EXERCISE - Reproduce the data word for word, starting with the line that contains "Select the Noise Figure cell reading <1.5" and going on through the line that contains "tap(68, 86)", with both of those lines included.

DATA EXTRACT -
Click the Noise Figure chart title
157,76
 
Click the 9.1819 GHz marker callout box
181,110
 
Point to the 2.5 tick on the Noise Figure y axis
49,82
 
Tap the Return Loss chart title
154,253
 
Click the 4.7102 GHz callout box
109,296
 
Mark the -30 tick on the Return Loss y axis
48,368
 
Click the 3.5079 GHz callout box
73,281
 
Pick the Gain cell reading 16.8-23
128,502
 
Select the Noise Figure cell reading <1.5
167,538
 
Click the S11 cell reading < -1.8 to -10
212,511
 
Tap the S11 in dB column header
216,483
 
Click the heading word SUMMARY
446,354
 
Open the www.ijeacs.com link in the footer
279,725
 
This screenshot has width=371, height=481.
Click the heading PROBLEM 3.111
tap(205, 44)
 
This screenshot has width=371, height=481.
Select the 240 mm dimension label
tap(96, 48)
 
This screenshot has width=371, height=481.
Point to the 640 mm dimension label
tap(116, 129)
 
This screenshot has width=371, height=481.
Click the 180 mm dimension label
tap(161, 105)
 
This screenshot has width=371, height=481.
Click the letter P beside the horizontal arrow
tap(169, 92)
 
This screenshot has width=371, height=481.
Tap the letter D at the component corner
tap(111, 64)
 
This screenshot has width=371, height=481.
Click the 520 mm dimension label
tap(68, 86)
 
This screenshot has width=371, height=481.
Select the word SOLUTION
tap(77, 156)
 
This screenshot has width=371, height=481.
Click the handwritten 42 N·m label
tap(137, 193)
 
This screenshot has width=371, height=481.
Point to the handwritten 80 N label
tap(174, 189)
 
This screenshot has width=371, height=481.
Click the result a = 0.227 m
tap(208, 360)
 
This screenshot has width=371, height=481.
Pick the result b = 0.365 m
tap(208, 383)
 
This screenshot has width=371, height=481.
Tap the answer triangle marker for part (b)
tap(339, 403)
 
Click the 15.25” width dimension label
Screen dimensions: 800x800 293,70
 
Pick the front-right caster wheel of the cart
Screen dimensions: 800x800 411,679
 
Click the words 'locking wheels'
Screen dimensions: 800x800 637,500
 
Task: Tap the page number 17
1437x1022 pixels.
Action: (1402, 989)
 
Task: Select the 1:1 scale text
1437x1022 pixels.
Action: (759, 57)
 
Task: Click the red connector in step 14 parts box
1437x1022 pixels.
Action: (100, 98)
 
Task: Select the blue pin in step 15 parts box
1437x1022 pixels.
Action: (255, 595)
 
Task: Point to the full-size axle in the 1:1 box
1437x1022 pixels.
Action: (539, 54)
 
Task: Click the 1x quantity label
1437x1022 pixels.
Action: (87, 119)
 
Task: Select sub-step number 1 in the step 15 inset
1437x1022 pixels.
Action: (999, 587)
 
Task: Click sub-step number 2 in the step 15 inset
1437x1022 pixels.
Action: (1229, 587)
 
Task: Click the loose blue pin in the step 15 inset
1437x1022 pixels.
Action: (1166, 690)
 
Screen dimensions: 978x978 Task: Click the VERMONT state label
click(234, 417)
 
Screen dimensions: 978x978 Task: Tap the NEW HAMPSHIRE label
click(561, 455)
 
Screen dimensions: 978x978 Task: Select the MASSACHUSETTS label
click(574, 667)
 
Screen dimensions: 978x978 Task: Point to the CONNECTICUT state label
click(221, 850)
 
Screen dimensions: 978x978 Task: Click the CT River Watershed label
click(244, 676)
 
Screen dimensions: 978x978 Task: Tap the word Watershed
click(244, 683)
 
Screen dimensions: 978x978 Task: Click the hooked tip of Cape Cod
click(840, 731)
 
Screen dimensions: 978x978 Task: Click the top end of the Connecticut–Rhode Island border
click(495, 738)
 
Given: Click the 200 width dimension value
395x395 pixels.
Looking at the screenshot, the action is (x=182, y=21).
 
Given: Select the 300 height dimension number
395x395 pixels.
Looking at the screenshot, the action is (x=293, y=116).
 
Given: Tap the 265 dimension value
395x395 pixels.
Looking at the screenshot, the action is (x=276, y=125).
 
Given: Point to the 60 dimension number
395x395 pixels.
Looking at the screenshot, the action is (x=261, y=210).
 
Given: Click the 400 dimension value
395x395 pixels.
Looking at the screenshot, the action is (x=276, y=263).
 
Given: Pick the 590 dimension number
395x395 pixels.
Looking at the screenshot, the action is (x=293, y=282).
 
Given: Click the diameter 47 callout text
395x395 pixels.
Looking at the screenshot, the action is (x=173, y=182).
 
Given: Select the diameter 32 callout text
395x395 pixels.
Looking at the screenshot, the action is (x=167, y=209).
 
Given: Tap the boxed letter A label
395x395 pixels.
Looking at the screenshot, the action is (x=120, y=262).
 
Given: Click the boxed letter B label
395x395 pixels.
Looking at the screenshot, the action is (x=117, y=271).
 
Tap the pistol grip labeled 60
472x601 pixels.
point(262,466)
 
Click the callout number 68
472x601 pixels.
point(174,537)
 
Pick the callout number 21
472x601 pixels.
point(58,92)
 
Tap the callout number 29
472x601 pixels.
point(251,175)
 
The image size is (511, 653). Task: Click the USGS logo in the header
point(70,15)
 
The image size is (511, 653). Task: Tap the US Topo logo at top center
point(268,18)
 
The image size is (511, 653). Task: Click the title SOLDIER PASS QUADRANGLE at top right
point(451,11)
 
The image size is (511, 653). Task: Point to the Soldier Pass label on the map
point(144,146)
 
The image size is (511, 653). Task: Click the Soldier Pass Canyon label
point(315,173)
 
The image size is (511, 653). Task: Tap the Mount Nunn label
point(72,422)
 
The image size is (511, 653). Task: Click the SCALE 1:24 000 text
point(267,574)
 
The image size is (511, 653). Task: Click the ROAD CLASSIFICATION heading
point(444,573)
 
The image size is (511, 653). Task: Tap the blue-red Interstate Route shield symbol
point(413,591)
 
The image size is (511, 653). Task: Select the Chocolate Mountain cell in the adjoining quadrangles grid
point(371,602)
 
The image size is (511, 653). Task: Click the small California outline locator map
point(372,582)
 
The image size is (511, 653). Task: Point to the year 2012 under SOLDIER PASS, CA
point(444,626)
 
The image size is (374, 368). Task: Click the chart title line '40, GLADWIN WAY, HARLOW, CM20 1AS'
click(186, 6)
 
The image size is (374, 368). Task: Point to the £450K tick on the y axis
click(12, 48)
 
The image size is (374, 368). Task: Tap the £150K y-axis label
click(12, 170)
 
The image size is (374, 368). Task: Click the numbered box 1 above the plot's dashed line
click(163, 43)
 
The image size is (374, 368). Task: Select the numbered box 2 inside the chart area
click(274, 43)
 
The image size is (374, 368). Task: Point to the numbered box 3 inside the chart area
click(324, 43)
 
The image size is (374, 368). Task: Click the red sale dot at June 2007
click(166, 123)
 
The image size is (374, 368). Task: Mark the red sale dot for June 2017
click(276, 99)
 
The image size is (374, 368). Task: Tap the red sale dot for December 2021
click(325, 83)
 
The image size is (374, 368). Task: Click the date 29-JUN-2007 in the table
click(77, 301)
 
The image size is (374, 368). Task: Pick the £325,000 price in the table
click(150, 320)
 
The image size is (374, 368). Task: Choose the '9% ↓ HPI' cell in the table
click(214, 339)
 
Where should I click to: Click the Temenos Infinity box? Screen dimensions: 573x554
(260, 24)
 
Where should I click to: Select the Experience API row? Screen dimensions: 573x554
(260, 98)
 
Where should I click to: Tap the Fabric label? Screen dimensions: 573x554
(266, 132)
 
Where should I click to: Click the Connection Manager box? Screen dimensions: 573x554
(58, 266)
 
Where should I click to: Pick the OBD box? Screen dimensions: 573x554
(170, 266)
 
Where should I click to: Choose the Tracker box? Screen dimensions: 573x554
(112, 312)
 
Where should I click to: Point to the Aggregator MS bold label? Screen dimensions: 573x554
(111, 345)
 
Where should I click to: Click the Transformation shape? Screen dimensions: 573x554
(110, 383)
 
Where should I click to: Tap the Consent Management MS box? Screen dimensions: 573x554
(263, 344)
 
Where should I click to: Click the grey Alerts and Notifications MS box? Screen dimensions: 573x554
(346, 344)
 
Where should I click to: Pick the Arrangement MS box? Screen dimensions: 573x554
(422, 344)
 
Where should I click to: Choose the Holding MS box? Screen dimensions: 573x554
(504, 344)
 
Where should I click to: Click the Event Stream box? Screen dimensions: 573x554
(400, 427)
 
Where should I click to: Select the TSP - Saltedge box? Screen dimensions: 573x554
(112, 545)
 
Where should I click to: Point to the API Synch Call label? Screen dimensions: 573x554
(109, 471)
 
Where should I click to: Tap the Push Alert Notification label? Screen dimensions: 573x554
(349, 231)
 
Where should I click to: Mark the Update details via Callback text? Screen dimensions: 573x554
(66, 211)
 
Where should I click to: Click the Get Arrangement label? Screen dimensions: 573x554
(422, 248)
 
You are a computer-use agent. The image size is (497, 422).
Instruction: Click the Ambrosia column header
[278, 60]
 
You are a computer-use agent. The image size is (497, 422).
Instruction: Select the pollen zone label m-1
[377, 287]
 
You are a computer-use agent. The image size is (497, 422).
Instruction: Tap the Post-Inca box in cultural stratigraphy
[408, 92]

CORRECT ANSWER -
Select the Noise Figure cell reading <1.5
167,538
 
Click the S11 cell reading < -1.8 to -10
212,511
 
Tap the S11 in dB column header
216,483
 
Click the heading word SUMMARY
446,354
 
Open the www.ijeacs.com link in the footer
279,725
 
This screenshot has width=371, height=481.
Click the heading PROBLEM 3.111
tap(205, 44)
 
This screenshot has width=371, height=481.
Select the 240 mm dimension label
tap(96, 48)
 
This screenshot has width=371, height=481.
Point to the 640 mm dimension label
tap(116, 129)
 
This screenshot has width=371, height=481.
Click the 180 mm dimension label
tap(161, 105)
 
This screenshot has width=371, height=481.
Click the letter P beside the horizontal arrow
tap(169, 92)
 
This screenshot has width=371, height=481.
Tap the letter D at the component corner
tap(111, 64)
 
This screenshot has width=371, height=481.
Click the 520 mm dimension label
tap(68, 86)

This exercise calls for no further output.